In common rhetoric and even in the literature, there often is a perception that agricultural wetlands have little to no naturally vegetated buffer area and thus, lower habitat value. Agricultural wetlands are also often depicted as being disconnected from other wetlands by an agricultural matrix instead of natural habitat. Such assumptions need to be challenged.
Many agricultural wetlands within the southern Cooking Lake Moraine still maintain some forested buffer and the possibility for conservation management is present. Our research suggests that these forested areas (upland habitat) provide important winter resources for many mammal species (e.g. deer, weasel and snowshoe hare).

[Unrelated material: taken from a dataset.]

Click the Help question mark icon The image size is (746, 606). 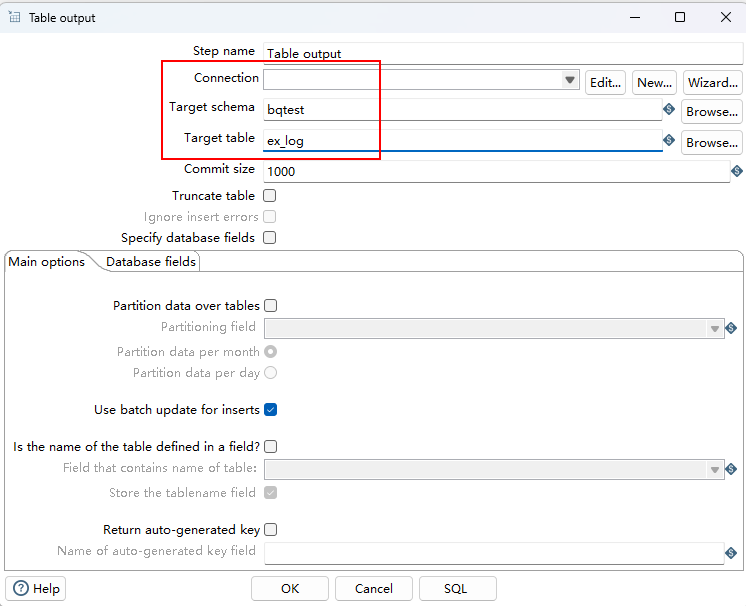point(21,588)
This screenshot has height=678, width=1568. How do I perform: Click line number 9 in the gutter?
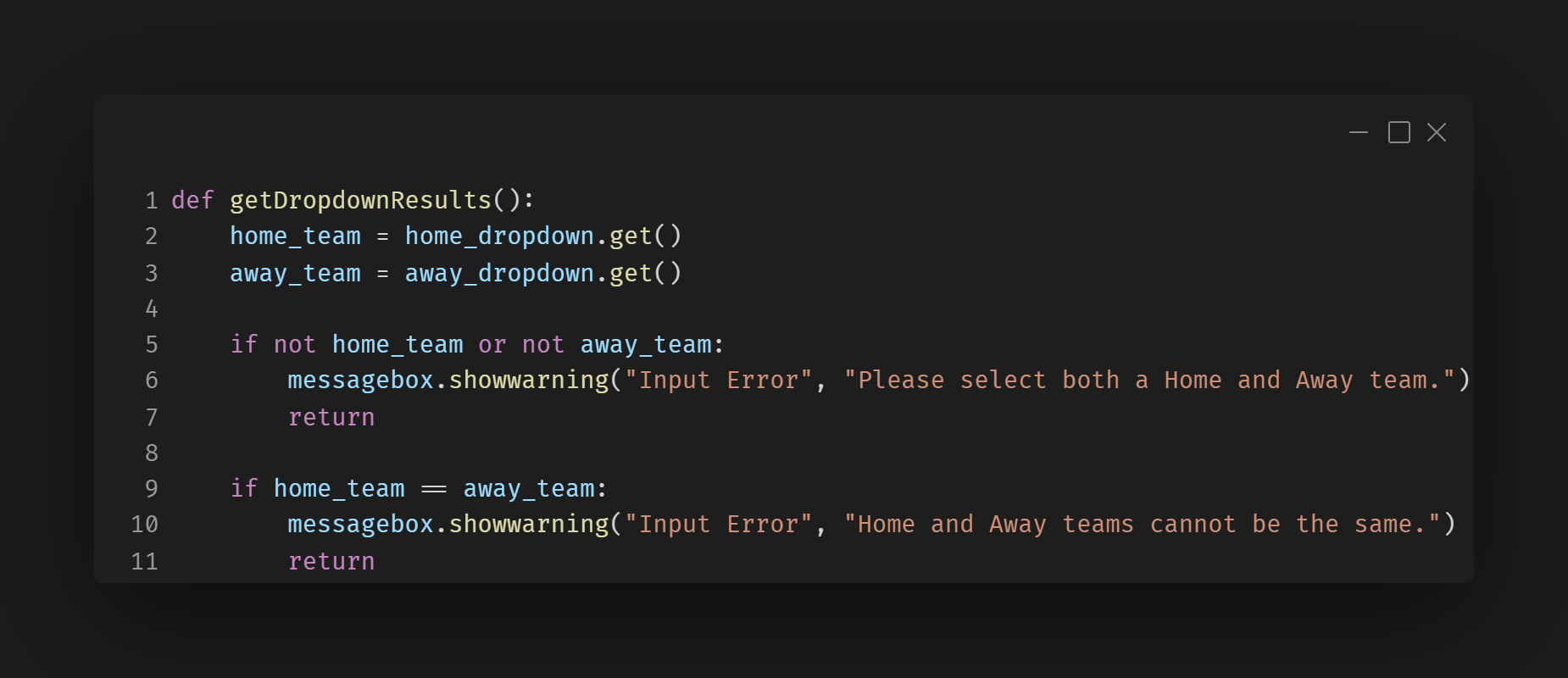(152, 489)
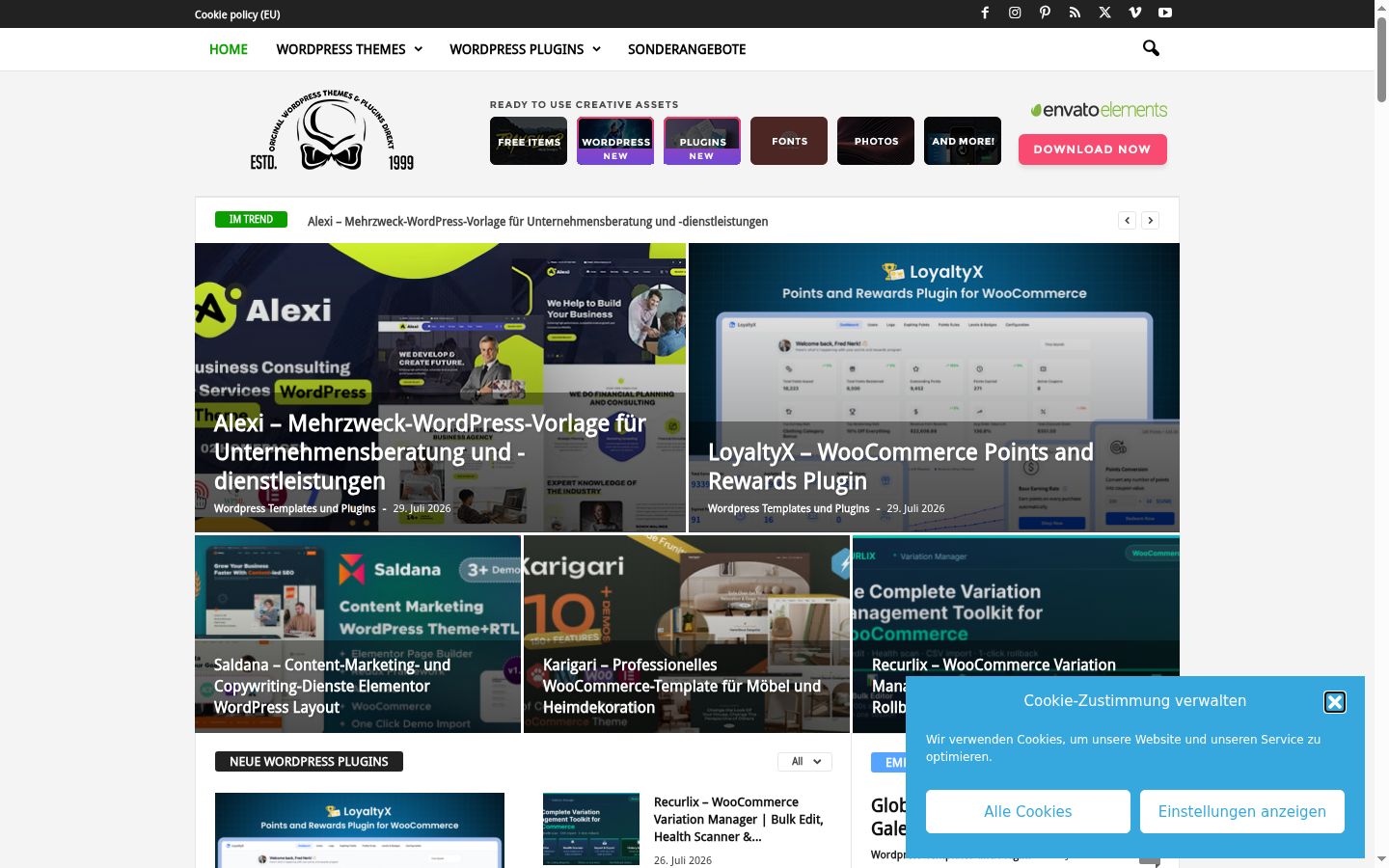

If riparian and upland areas can be maintained within agricultural areas now and in the future, they may provide important habitat for many species and aid in the conservation of biodiversity. Maintaining these upland areas may also help to ensure connectivity between wetlands. Such conservation measures would maintain the connectivity of the landscape for large mammals while also conserving important riparian habitat for smaller mammals.
We are grateful to Alberta Tourism, Parks and Recreation for their support, in particular Ksenija Vujnovic and Anita Schmidt. We would also like to thank Dee Patriquin for her help with study design, methodology and assistance in the field. Thank you to Candice Tremblay, Jamie Sparrow, David Birkgit, Chantal Bromley, Kaley Segboer, Elizabeth Hallahan, Brittany Toth, Anna Daku and Lynn Maslen for volunteering with field work. We also thank Mr. and Mrs. T. Ference, Mr. and Mrs. D. Shaffrick, Mr. and Mrs. R. Olansky, Mr. K. Peterson, Mr. T. Wilson and Mrs. E. Ekdahl for allowing access to their land. Finally, we thank Dr. John D.C. Linnell and two anonymous reviewers for their insight and editorial comments.